Tasks to complete —
#1 In the text about the laser ice drill, which institute developed the drill?
#2 Continue the article on the laser drill for icy worlds from its last sentence.

== Text for analysis ==

Researchers have introduced a groundbreaking laser-based drilling concept that could transform the exploration of ice-covered celestial bodies within our solar system. This innovative technology aims to penetrate the icy surfaces of moons such as Jupiter”s Europa and Saturn”s Enceladus, as well as other frozen regions including permanently shadowed lunar craters and ice-rich soils near the Martian poles.
Scientists at the Institute of Aerospace Engineering at Technische Universität Dresden in Germany have developed a laser drill that can create deep, narrow channels in ice while minimizing both mass and energy consumption. “We have engineered a laser drill that allows for deep and energy-efficient access to ice without the increased weight associated with mechanical drills and melting probes,” explained Martin Koßagk, the lead author of the study.
Conventional drilling methods can become cumbersome as they require heavier equipment to extend rods deeper into ice, while melting probes typically rely on extensive power sources and long cables. The new laser drill addresses these challenges by performing all operations from the surface. It utilizes a focused beam to vaporize ice, a process termed sublimation, allowing the vapor to escape through a narrow borehole, which can be used for collecting gas and dust samples.

===
== The data ==

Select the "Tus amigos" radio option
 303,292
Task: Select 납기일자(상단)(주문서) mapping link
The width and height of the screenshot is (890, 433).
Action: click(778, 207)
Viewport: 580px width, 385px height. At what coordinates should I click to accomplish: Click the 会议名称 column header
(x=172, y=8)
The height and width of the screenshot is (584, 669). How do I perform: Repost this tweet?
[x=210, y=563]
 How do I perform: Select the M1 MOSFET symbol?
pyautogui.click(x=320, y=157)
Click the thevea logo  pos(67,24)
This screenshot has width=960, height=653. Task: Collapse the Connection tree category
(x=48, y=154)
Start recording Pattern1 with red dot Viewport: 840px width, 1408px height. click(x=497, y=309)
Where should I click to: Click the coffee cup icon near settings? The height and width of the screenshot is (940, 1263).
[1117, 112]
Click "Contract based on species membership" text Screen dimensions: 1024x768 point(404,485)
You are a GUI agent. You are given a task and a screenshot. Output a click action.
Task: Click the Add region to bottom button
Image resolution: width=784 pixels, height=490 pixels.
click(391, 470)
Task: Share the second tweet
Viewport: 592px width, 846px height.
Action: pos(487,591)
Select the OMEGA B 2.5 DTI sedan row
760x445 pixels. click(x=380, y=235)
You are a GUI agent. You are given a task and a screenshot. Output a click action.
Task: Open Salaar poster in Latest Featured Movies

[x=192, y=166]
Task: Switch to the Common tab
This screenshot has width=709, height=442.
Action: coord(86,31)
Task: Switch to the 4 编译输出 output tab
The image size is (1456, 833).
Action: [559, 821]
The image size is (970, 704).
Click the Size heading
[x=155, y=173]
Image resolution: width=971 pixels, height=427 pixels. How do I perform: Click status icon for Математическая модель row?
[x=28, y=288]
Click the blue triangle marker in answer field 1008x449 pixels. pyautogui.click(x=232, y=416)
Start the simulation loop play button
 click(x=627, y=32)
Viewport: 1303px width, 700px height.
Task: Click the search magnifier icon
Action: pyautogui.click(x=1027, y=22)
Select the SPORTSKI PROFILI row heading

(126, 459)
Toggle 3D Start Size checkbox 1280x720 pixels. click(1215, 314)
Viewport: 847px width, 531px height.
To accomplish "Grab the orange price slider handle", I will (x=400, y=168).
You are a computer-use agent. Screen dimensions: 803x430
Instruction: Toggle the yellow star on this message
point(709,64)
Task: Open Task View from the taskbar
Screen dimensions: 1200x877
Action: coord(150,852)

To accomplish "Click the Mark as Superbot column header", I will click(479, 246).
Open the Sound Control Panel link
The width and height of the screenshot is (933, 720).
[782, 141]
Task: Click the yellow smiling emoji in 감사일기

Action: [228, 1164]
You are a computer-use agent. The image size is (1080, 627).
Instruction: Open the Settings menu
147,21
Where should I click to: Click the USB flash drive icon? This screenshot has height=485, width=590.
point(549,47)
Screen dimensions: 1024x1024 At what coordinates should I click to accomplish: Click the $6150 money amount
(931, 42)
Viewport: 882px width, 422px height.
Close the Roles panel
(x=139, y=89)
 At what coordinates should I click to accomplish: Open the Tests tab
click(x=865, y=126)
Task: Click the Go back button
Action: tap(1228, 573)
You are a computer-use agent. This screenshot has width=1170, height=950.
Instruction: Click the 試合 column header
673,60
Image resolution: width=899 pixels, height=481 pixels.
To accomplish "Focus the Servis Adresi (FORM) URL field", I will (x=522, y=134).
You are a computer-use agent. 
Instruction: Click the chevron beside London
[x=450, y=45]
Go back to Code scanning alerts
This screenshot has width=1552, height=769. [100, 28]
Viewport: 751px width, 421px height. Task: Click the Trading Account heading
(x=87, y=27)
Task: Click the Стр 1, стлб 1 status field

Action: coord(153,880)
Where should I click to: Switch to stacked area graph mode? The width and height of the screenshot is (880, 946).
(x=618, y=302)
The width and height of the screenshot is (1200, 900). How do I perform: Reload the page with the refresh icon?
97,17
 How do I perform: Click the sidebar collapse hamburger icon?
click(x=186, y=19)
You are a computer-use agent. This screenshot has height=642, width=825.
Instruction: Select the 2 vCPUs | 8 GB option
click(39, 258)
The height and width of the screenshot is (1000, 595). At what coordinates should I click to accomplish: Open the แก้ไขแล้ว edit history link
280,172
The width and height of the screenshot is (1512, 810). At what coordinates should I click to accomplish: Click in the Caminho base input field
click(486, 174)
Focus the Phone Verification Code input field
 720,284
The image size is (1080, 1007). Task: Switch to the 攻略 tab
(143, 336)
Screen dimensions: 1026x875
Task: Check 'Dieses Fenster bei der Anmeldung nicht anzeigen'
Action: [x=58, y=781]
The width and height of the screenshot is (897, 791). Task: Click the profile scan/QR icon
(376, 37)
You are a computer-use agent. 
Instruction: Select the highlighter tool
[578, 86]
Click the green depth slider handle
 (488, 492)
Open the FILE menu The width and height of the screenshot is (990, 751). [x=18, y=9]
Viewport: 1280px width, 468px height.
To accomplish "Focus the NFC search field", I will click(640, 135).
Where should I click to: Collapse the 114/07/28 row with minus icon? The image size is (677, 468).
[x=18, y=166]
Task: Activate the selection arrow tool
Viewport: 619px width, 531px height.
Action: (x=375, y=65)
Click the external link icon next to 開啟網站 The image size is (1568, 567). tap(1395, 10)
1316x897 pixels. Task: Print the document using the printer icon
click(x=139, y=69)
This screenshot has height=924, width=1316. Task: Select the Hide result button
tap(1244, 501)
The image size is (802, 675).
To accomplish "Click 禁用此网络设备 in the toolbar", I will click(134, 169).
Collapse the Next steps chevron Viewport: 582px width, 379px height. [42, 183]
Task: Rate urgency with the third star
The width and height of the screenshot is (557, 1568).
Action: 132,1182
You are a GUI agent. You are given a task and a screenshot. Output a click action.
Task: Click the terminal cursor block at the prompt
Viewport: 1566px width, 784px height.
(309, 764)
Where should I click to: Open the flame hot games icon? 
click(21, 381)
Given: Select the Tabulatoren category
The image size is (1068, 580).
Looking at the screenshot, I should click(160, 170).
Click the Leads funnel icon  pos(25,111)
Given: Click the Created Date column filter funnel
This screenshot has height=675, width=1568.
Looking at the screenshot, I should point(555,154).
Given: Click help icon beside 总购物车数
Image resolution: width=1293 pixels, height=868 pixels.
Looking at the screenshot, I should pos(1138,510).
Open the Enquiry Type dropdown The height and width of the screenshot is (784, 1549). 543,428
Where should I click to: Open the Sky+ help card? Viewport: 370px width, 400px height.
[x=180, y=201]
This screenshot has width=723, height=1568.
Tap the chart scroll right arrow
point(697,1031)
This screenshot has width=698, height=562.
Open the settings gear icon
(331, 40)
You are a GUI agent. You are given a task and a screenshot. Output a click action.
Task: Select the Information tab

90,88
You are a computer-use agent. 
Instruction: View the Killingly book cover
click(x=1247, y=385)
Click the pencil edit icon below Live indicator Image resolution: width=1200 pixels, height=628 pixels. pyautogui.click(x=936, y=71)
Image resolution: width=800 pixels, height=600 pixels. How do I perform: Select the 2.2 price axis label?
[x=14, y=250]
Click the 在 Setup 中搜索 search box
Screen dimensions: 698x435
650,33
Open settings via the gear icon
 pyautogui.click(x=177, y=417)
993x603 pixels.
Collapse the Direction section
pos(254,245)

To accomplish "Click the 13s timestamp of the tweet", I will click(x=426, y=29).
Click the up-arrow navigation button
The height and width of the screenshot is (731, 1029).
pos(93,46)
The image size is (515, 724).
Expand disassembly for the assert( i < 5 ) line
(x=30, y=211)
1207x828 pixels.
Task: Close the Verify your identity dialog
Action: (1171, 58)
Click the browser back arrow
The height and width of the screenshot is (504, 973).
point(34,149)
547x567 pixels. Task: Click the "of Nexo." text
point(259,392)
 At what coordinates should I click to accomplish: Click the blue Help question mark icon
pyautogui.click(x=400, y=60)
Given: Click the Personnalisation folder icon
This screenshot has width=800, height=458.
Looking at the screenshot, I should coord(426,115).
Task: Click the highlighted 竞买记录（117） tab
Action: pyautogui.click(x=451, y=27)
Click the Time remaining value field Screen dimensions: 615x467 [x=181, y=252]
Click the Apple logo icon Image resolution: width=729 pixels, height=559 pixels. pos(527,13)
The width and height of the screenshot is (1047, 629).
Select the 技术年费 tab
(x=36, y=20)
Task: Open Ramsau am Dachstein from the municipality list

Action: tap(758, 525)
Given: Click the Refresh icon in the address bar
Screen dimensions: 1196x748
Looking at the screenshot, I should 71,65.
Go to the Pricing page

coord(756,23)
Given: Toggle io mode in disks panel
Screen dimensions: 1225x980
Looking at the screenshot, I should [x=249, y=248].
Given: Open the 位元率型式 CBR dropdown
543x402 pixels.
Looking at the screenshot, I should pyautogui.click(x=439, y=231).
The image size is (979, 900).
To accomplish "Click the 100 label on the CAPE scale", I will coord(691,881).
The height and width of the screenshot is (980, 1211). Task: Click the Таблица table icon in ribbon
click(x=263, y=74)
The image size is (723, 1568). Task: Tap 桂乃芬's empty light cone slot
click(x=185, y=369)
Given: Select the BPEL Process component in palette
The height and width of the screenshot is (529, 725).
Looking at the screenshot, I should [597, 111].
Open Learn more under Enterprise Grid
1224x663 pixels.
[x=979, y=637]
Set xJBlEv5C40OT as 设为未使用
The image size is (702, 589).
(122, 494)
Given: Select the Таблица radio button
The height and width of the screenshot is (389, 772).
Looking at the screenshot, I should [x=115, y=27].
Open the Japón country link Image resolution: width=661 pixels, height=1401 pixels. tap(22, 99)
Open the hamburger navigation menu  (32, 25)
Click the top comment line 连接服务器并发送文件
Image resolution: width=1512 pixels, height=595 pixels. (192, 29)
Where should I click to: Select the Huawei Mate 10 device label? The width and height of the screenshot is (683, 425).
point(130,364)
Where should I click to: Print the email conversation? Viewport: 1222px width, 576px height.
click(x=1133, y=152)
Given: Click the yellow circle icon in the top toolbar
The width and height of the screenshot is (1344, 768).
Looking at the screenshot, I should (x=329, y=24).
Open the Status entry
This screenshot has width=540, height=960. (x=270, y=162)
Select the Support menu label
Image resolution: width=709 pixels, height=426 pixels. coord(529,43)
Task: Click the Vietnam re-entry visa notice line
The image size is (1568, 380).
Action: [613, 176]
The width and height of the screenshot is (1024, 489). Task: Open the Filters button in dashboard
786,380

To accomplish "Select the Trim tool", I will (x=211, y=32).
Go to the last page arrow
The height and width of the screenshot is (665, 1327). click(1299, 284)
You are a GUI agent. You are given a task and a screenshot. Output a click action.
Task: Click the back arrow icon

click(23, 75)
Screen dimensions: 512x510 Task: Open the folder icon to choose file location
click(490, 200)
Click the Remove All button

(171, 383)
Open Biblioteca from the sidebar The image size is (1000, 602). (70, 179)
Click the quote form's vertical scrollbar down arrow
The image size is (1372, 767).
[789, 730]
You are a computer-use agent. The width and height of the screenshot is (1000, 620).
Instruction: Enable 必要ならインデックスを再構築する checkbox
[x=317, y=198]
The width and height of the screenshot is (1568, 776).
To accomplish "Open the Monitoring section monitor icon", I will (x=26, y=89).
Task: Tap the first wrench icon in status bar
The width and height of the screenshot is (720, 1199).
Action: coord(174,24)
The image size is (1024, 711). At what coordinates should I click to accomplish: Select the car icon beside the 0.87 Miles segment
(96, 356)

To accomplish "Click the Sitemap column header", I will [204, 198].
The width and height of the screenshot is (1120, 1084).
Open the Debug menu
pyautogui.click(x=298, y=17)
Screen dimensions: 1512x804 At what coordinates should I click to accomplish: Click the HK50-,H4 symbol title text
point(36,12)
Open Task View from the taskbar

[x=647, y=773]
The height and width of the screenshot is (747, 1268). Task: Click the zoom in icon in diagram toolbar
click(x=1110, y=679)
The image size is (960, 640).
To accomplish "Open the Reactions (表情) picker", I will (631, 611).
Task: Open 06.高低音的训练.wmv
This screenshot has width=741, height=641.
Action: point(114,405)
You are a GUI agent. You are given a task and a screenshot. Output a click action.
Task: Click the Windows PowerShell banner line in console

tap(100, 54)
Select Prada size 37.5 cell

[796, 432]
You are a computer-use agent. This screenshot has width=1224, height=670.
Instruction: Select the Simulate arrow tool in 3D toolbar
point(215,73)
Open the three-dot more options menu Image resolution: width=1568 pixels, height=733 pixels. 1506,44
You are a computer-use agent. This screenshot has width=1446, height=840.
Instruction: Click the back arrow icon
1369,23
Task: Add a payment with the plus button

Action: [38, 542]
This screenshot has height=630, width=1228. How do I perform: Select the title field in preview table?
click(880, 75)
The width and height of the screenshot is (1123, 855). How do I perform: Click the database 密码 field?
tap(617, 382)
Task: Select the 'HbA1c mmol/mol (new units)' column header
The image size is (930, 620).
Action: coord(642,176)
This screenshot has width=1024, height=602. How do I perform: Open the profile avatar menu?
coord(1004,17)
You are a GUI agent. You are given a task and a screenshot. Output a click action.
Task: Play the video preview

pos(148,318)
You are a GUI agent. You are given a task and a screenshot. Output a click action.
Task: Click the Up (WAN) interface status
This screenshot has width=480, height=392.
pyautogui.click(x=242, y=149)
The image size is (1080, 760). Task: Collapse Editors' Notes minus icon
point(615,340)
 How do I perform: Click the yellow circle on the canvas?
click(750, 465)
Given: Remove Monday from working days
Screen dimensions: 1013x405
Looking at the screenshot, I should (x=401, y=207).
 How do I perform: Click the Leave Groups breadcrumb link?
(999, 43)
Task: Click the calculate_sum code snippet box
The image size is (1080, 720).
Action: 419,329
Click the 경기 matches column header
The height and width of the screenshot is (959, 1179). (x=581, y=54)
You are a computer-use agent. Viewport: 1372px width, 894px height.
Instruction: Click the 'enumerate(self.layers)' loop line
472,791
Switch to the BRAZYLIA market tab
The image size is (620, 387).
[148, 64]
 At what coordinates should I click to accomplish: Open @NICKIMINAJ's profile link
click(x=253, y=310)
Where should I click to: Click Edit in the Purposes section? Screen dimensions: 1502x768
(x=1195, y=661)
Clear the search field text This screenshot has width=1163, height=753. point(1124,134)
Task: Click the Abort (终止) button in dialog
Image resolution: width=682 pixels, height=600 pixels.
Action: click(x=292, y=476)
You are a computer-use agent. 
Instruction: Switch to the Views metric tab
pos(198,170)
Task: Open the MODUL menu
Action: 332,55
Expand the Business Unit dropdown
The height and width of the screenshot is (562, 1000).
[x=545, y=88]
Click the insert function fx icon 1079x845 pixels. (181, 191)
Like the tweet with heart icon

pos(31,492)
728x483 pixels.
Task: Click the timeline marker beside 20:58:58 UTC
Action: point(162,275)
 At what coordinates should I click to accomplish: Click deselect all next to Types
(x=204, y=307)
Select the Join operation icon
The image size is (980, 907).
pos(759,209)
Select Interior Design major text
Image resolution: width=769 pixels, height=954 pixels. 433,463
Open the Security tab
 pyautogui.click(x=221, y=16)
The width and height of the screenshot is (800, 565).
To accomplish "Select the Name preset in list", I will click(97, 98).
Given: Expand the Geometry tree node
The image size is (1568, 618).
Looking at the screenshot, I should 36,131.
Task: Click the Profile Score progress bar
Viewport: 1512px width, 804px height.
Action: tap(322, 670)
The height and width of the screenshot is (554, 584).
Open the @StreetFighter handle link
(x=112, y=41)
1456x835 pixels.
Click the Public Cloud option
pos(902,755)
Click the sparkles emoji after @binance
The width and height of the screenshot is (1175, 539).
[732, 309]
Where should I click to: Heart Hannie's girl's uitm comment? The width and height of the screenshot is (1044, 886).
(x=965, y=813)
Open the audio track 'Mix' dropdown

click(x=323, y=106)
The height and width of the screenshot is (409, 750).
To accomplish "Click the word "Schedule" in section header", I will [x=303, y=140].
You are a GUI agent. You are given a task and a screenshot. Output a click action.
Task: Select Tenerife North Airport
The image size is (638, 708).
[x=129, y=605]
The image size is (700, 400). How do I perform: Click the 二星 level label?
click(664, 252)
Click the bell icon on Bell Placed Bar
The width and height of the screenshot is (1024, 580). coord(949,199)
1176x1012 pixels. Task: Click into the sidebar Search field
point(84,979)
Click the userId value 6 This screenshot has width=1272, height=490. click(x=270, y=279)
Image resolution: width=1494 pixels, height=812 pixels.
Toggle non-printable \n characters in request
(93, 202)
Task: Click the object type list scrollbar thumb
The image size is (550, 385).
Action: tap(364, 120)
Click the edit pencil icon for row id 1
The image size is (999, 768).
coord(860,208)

===

Outputs for the tasks —
#1 The Institute of Aerospace Engineering at Technische Universität Dresden in Germany.

#2
The samples can then be analyzed for their chemical make-up and density, providing vital insights into the thermal properties and geological history of the celestial bodies being studied. While traditional lasers may not be the most energy-efficient instruments, this laser drill operates by vaporizing only a tiny section of ice, leading to overall lower energy consumption compared to electric heaters. It is also more effective in ice layers rich in dust, enabling deeper drilling without the need for additional mass or energy.
Koßagk noted that this technology makes subsurface exploration of icy moons more feasible, allowing for detailed analysis of ice composition and density. This could improve our understanding of heat transport and ocean depths on moons like Europa and Enceladus, while also supporting research on crust formation.
On Earth, the laser drill could assist in analyzing subsurface materials in ice-bearing craters or soils, facilitating geological studies beyond surface layers. The team”s prototype operates at approximately 150 watts and has a projected weight of about 9 pounds, maintaining its mass regardless of depth—whether at 33 feet or 6 miles.
Initial tests have shown success, with the prototype drilling through ice samples approximately 8 inches long under laboratory conditions and achieving greater depths in field tests conducted in the Alps and Arctic. During these tests, the system reached drilling speeds close to 1 meter per hour with 20 watts of laser power, and up to 3 meters per hour in loose or dusty ice.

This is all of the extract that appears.